_PROBLEM DETAILS_: Copy out verbatim the part of the entries below that opens with the line containing "Expand 黄忠 row with chevron" and closes with the line containing "(x=181, y=138)", including both of those lines.

_INPUT RECORDS_:
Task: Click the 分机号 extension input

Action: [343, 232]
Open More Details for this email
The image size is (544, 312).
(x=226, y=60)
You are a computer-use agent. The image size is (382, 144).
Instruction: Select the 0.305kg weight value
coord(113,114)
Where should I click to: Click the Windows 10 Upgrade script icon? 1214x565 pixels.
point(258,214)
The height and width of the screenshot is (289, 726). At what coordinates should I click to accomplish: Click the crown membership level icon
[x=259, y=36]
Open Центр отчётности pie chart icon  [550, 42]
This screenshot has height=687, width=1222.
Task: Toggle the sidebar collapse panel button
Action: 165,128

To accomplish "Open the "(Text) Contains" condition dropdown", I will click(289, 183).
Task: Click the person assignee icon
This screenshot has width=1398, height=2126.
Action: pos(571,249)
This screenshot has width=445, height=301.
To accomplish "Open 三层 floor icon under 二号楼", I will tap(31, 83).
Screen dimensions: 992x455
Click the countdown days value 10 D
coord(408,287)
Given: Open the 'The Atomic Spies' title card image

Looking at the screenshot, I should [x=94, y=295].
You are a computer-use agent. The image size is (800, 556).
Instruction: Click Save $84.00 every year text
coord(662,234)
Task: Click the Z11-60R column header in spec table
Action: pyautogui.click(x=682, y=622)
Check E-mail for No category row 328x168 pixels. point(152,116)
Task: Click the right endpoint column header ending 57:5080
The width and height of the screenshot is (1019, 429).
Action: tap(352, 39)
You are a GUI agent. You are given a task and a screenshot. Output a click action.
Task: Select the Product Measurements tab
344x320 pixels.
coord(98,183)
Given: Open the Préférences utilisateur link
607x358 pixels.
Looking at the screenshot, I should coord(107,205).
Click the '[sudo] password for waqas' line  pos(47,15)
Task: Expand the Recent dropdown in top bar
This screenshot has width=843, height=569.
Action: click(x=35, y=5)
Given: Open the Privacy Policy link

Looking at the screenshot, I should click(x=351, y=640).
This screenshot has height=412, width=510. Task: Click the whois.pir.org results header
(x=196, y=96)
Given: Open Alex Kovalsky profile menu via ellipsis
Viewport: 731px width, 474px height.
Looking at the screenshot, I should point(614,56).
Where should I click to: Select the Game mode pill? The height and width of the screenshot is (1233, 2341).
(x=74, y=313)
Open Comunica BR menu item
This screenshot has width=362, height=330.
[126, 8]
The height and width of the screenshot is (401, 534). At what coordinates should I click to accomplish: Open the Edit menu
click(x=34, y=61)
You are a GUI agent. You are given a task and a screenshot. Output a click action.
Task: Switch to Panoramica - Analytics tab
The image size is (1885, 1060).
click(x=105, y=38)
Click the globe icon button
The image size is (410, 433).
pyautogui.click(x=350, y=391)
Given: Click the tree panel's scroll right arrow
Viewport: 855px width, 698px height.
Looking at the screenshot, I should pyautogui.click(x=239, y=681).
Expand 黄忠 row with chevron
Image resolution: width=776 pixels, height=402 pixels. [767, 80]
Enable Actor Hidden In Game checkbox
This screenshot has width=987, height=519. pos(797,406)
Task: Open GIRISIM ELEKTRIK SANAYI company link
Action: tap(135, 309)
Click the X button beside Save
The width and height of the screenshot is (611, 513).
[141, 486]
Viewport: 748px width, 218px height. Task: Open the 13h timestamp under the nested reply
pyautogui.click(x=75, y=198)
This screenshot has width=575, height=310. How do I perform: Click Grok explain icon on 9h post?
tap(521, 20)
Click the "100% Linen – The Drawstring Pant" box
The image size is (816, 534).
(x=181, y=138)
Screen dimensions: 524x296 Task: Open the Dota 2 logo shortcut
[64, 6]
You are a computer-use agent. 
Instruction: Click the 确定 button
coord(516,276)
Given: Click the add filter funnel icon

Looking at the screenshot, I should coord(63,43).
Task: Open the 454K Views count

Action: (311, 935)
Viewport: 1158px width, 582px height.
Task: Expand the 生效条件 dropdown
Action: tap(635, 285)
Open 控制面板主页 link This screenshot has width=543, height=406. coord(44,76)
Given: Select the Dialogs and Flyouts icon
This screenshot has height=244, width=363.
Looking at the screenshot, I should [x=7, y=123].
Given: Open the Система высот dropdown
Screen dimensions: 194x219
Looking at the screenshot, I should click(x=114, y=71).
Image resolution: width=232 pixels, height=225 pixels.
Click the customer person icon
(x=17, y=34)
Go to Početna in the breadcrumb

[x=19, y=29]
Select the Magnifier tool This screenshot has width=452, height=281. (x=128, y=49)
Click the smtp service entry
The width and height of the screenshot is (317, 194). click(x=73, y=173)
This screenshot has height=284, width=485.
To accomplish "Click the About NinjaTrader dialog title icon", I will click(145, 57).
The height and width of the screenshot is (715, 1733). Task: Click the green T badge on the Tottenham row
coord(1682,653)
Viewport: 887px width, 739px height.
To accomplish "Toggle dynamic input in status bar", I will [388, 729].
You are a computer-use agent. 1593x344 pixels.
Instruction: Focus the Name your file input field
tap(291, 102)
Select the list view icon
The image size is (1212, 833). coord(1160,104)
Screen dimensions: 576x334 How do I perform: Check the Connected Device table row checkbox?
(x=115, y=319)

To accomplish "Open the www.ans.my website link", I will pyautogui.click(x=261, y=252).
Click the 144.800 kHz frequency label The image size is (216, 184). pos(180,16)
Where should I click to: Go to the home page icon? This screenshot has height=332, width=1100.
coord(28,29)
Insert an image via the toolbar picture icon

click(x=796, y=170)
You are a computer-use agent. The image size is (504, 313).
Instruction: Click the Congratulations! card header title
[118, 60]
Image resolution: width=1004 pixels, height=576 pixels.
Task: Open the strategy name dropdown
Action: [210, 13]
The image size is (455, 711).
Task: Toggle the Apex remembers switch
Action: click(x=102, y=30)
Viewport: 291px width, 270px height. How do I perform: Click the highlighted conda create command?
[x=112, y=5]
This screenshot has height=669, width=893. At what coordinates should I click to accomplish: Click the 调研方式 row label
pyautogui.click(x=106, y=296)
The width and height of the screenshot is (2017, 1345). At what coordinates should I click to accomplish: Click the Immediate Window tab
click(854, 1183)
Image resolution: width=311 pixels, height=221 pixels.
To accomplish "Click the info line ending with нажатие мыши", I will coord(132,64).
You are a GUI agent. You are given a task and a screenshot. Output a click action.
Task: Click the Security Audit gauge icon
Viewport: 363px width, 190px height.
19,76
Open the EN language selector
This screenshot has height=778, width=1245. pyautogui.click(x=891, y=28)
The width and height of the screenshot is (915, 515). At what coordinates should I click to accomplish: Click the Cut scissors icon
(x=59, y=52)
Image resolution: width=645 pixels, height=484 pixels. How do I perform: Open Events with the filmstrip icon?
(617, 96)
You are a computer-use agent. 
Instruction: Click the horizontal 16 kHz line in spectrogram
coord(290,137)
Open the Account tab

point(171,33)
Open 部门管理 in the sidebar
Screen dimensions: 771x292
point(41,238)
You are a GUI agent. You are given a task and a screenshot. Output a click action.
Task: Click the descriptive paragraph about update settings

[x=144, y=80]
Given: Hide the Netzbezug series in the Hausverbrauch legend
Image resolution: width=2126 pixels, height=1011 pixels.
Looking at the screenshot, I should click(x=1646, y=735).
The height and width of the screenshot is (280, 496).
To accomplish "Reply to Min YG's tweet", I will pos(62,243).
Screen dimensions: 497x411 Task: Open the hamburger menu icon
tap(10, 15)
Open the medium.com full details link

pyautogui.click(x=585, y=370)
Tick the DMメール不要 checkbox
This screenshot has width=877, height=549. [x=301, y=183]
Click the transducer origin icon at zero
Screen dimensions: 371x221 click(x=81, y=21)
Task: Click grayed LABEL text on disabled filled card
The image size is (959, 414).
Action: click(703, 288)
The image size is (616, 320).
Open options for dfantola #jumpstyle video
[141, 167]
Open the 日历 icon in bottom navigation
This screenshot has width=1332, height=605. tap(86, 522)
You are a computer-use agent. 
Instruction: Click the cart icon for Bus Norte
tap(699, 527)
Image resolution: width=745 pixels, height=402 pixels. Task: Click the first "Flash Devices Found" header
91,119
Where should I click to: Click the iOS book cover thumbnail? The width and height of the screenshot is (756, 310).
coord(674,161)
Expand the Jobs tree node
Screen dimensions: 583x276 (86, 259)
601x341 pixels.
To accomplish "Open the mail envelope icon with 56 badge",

_FINISHED TASK_:
Expand 黄忠 row with chevron
Image resolution: width=776 pixels, height=402 pixels. [767, 80]
Enable Actor Hidden In Game checkbox
This screenshot has width=987, height=519. pos(797,406)
Task: Open GIRISIM ELEKTRIK SANAYI company link
Action: tap(135, 309)
Click the X button beside Save
The width and height of the screenshot is (611, 513).
[141, 486]
Viewport: 748px width, 218px height. Task: Open the 13h timestamp under the nested reply
pyautogui.click(x=75, y=198)
This screenshot has width=575, height=310. How do I perform: Click Grok explain icon on 9h post?
tap(521, 20)
Click the "100% Linen – The Drawstring Pant" box
The image size is (816, 534).
(x=181, y=138)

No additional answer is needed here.